After Sunday’s loss, UCF is now 3-18 all-time at that venue. Most of those games came against some elite, John Calipari-coached Tigers title teams. But the Knights have also experienced conference tourney disappointment in Memphis dating back to 2006 and days in Conference USA.
Granted, this doesn’t have a ton to do with this specific team, but if the Knights don’t take care of business over the next six weeks, their postseason fate will possibly hinge on winning three games in three days (or, heaven forfend, four games in four days) at a place where they have won three games in 13 years.

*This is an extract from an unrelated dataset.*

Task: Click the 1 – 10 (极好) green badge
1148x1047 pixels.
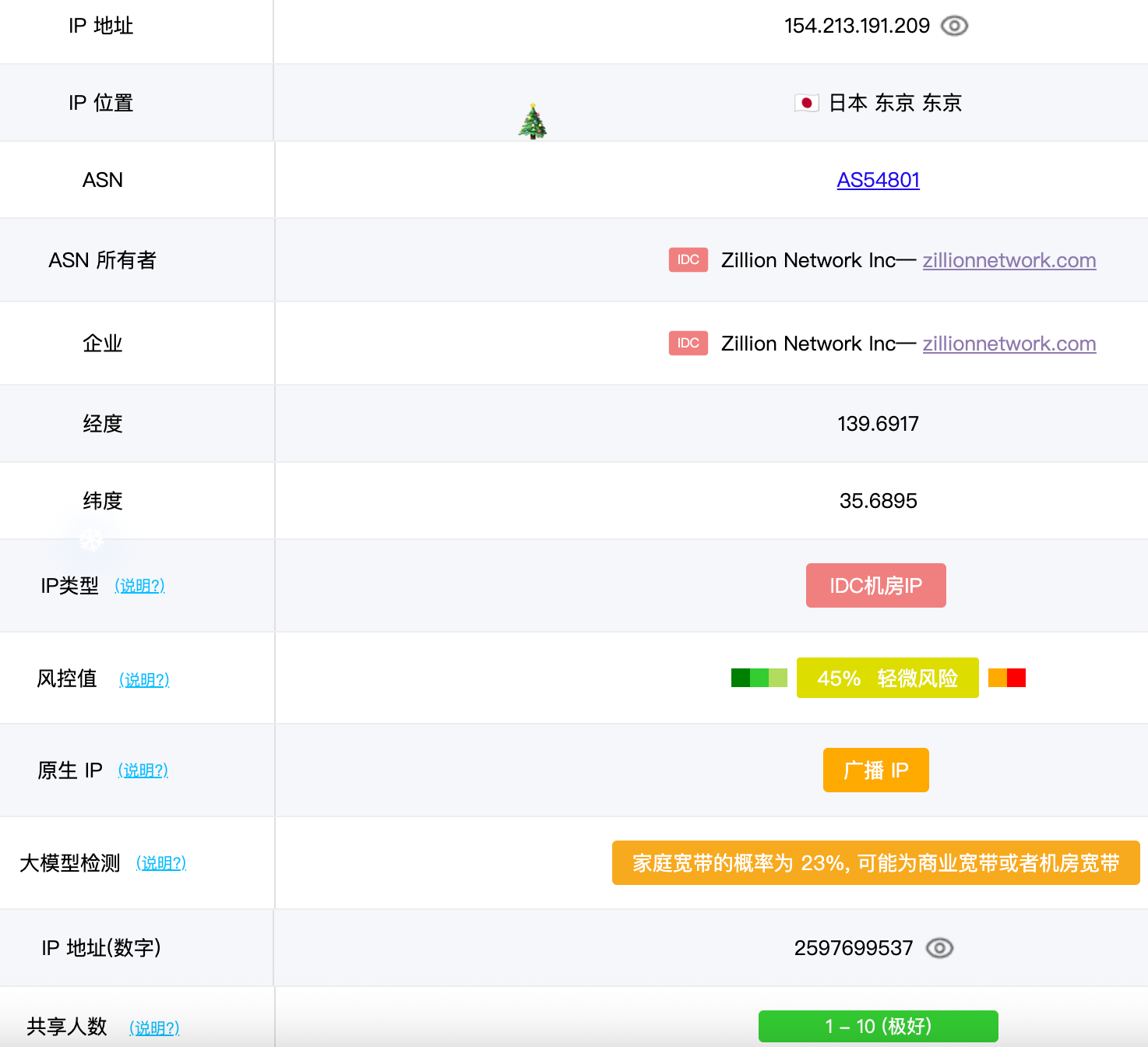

I feel like there is this perception that, because the Knights were the AAC’s preseason favorite, because they are still 15-4, because expectations around the program haven’t been this high in quite a while, UCF is comfortably in the NCAA Tournament field.
That is a false sense of security. I don’t think we have a good idea of how this team measures up against tough competition The Knights have gotten fat on a diet consisting mostly of bad teams. However, tougher competition is coming. Opportunities for UCF to prove that it honestly belongs are attached. One of those first opportunities came this past weekend, and the Knights failed largely because of something that has dogged them all year: an inconsistent energy level.
I don’t think there are major schematic problems here. We know the talent and versatility are there. This team can compete against a variety of attacks. Inside and out, this roster has depth and different ways to win.
But if the Knights continue to get outworked and outhustled, the B.J. Taylor and Tacko Fall era will come to a close without an NCAA Tournament appearance. That would be a damn shame.